Though This Be Madness..
by Rich
Posted on:12/17/2014 2:02:50 PM

Though this be madness, there is method in't! Wine is politics.  Wine has been fraught with politics since the beginning of wine!

by gabe
Posted on:12/17/2014 2:09:05 PM

I have to believe that people who only appreciate one style of wine make up a minority of a minority, and the average (educated) wine drinker can appreciate a bottle of Stag's Leap Wine Cellars as much as the appreciate a low alcohol California grenahce blanc.  Much like a music connesiuer should appreciate Chuck Berry as much as they appreciate the new D'Angelo album.  In my humble opinion, a true connesuier should have an appreciation for all styles.

Mad Straw Persons
by Charlie Olken
Posted on:12/17/2014 5:16:54 PM

First of all, my thanks for the many comments, pro and con and otherwise on this topic. I appreciate them all.

But, to Keith, your comments befuddle me. I don't see how the most recent CA wines are more "fruit bomb" than what preceded them. I cannot argue that those types of wines do not exist, nor that they came in increasing waves from about 1990 to the mid-2000s. But, starting with 2007 and going forward, even that wave, which was certainly not all-encompassing, abated and the direction since then has been to tighter, more structured wines across the board. Of course, really ripe, fruity wines still exist, and CA wines have always been riper and fruitier than comparable French models.

Note, Keith, the very considered use of the term "always". I don't harbor the slightest belief that everyone should like the CA style, nor do I believe that one should necessarily believe that there are no wines made here that try very hard to be European mirror images.

But where I would dispute you is not in your taste preferences but in your suggestion that it is getting harder and harder to find wines you might like, i. e., wines that are tighterl, firmer and lighter. Aside from the fact that a large body of those wines has always been present in CA, the direction has been going your way for almost a decade, really since the very ripe 2004s. 

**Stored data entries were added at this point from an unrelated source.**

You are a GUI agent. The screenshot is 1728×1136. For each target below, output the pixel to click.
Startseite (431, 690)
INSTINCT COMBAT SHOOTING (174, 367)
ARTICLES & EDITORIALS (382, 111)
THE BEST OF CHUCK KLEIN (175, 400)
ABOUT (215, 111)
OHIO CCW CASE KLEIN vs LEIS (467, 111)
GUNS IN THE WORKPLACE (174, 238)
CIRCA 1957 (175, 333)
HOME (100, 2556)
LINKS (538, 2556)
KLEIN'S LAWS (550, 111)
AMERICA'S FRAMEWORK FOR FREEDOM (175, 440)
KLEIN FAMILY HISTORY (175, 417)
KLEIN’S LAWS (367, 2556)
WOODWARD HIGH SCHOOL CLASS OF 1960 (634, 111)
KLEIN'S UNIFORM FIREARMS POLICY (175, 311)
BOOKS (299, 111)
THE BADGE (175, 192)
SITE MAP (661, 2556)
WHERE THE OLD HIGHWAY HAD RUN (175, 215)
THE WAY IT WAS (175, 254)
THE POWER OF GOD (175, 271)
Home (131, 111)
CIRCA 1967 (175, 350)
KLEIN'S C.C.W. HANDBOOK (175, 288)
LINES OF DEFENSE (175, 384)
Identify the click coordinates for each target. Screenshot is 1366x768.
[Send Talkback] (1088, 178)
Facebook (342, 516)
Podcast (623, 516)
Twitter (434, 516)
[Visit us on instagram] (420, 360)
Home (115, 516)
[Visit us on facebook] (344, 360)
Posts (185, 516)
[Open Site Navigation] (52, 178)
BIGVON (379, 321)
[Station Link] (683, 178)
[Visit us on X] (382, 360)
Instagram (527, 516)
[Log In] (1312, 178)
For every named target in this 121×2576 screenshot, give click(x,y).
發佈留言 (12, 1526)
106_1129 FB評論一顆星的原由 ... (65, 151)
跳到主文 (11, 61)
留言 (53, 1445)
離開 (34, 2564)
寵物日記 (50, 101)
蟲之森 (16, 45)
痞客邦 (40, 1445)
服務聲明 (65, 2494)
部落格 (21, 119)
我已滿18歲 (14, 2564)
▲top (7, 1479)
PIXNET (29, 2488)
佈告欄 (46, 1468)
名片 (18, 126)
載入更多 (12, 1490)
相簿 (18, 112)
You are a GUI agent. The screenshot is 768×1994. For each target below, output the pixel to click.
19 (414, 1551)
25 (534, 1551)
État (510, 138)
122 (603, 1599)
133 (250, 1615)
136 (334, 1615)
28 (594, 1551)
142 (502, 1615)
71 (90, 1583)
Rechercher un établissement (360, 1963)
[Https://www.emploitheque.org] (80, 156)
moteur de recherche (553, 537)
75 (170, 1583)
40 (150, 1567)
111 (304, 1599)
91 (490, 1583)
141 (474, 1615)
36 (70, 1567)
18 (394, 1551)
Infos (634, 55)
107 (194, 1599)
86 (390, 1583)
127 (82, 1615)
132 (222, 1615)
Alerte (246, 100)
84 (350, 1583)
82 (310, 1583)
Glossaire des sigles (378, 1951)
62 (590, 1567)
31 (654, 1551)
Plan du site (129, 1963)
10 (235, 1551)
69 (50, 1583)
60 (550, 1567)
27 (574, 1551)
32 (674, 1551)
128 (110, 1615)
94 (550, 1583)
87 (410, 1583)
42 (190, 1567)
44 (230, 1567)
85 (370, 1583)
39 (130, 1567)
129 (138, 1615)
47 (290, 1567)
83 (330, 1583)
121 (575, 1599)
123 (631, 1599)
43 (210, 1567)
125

What has not happened is that some people have yet ot wise up to that fact because they just do not taste enough. My blog about the WSJ dissing Zinfandel stands as prrof of that. Your comments unfortunately run along the same vein.

No Subject
by Bill
Posted on:12/17/2014 10:31:27 PM

Sometimes, I taste a wine and it has a low ABV and I love it.  Sometimes I taste a wine and it has a high ABV, and I love it.  On the other hand sometimes I taste a wine with a low ABV and think it's thin, while at other times I taste a wine with a high ABV, and find it extracted. It seems to me that there's a lot more to it than ABV.

I think that we should all learn to live and be happy in a  schizophrenic state similar to mine.  Then we could all get along, and not have to fight about this.  Please pardon my naivete.

The king's clothes
by John Skupny
Posted on:12/19/2014 10:25:10 AM

Thank you Charlie for your insight and bravado - for awhile I thought I had slipped into a wine worm-hole only to discover at the other end that California wine had just been discovered 7 or 8 years ago. I feel releived and calm to remember that the Robert Mondavi Winery [which changed our world] was only started 48 years ago... when were just lads - yes?

The coming of age of CA wines
by Betsy Fischer
Posted on:12/21/2014 7:07:03 PM

The older I get the more I enjoy teaching my wine classes because my younger students (21-35ish) perceive CA wine in a totally different, refreshing way than the way I did in my 20s and 30s. But I enjoy enlightening them with the exciting wine history I had so much fun living through!